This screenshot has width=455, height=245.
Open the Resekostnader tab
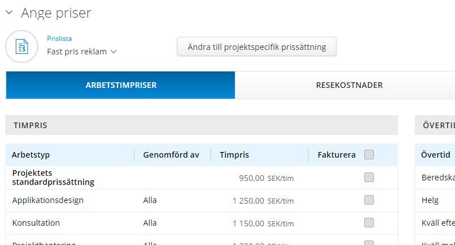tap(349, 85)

...

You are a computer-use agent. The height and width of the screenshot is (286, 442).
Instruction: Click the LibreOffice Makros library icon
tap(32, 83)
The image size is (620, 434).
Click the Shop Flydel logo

=== Try it ===
The response consists of the lines above that contain "width".

=== The answer ===
This screenshot has width=455, height=245.
You are a computer-use agent. The height and width of the screenshot is (286, 442).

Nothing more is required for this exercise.